-- DO THIS --
Shift the answer coordinates by 57. Copy out everything from the line containing "Image resolution: width=278, height=521." down to the line containing "Events (114, 55)", both ends included, keeping every item's wording the same and adding 57 to each coordinate number in the answers.

-- SOURCE RECORDS --

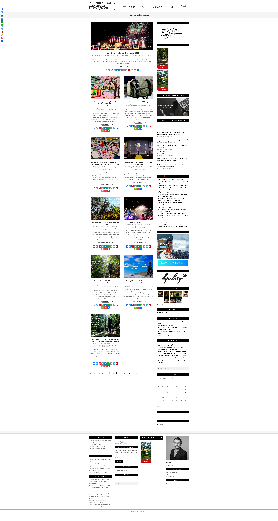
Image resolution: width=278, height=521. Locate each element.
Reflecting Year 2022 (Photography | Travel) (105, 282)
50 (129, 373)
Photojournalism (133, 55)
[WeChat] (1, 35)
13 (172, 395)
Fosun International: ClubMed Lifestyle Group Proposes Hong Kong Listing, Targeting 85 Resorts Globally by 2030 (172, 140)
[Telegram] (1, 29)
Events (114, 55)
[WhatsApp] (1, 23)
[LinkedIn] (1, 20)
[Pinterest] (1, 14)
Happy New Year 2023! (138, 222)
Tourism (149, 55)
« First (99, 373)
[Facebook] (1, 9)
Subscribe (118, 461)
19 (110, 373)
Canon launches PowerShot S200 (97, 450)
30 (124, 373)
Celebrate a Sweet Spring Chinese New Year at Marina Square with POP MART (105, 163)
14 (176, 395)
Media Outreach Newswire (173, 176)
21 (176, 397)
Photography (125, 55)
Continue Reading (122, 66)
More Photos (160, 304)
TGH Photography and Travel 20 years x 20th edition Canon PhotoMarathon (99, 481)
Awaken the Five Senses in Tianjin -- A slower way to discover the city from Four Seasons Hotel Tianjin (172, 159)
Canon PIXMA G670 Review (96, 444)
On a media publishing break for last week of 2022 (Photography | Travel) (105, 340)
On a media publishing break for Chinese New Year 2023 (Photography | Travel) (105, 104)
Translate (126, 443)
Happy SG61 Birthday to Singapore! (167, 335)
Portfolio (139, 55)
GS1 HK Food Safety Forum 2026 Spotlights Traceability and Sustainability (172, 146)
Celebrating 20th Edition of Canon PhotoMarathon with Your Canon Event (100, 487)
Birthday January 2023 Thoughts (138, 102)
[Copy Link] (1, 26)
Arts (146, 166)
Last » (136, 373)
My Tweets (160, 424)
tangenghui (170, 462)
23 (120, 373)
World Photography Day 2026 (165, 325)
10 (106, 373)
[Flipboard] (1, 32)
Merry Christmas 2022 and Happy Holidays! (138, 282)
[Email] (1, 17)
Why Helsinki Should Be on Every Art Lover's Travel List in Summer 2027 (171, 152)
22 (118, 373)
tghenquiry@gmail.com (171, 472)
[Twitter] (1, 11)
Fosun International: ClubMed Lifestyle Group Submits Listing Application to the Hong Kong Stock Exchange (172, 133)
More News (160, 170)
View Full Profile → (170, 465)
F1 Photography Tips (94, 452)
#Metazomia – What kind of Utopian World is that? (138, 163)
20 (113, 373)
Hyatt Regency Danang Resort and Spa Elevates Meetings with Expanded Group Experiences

---

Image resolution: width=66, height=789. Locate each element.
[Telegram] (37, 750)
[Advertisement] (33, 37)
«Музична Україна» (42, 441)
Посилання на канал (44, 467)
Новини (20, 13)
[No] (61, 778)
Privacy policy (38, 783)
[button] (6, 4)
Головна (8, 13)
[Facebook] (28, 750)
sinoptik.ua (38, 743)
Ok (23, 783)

-- EXERCISE OUTPUT --
Image resolution: width=278, height=521. Locate each element.
Reflecting Year 2022 (Photography | Travel) (162, 339)
50 (186, 430)
Photojournalism (190, 112)
[WeChat] (58, 92)
13 (229, 452)
Fosun International: ClubMed Lifestyle Group Proposes Hong Kong Listing, Targeting 85 Resorts Globally by 2030 (229, 197)
[Telegram] (58, 86)
Events (171, 112)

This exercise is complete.